Managing complex and dynamic situations often requires multiple individuals working as a team. Research on teamwork has shown the importance of communication and coordination among team members as key cognitive determinants of team effectiveness.
However, team coordination and information sharing does not necessarily lead to a reduction of the workload of each team member. Indeed, the interdependence between operators’ roles may bring up an overhead cost to team performance. The goal of this project is to study the dynamics of collaboration in small groups of operators and to understand the cognitive and organizational factors that influence team efficiency. We study those processes using realistic simulations of teamwork required in different contexts of crisis management:
- Public safety (urban security or management of natural disaster)
- Emergency medicine - Intensive care units
The Lab is equiped with the Co-DOT control center for the functional simulation of crisis management, emergency response and rapid response planning. In the video, three participants play the role of logistic, planning and operation Chiefs dealing with a natural disaster (C3Fire microworld).
The intensive care unit (ICU) is a high-risk environment that requires cross-professional teams to provide life-saving patient care. There is ample evidence that poor communication creates situations where medical errors are likely to occur and affect patient safety.
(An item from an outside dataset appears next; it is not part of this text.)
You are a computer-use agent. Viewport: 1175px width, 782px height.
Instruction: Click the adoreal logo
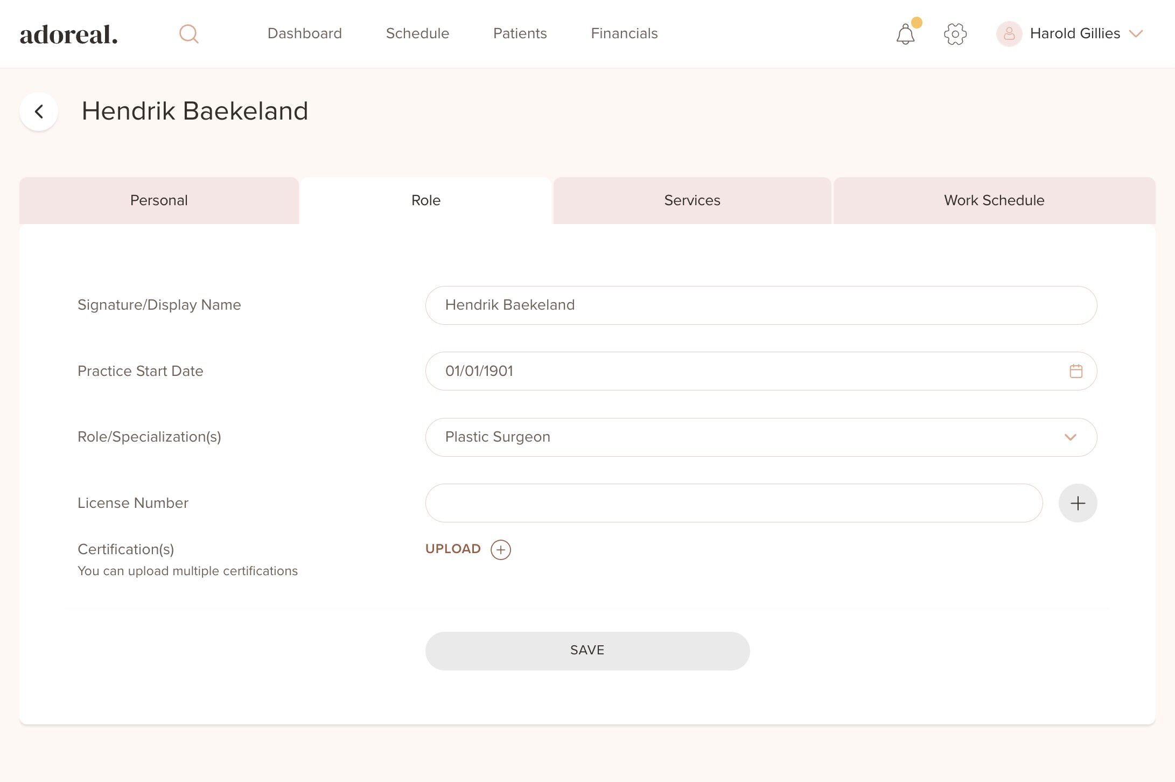(x=69, y=34)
We tested whether communication-oriented debriefing following high-fidelity simulation improves quality of information exchange reflecting collaborative work in ICU teams. Ten teams of six cross-professional ICU workers participated in three simulation-based training sessions. After each training session, the experimental group was debriefed on communication-oriented-skills (based on Crew Resource Management, CRM), while the control group was debriefed on technical skills. The analysis was double-blind; 30 videotaped sessions were coded for three types of communication measures by four observers showing adequate inter-rater reliability. Results suggest that high-fidelity simulation training can improve non-technical skills in cross-professional ICU teams.
Tremblay, S., Vachon, F., Lafond, D., & Kramer, C. (2012). Dealing With Task Interruptions in Complex Dynamic Environments: Are Two Heads Better Than One? Human Factors: The Journal of the Human Factors and Ergonomics Society,54(1), 70-83.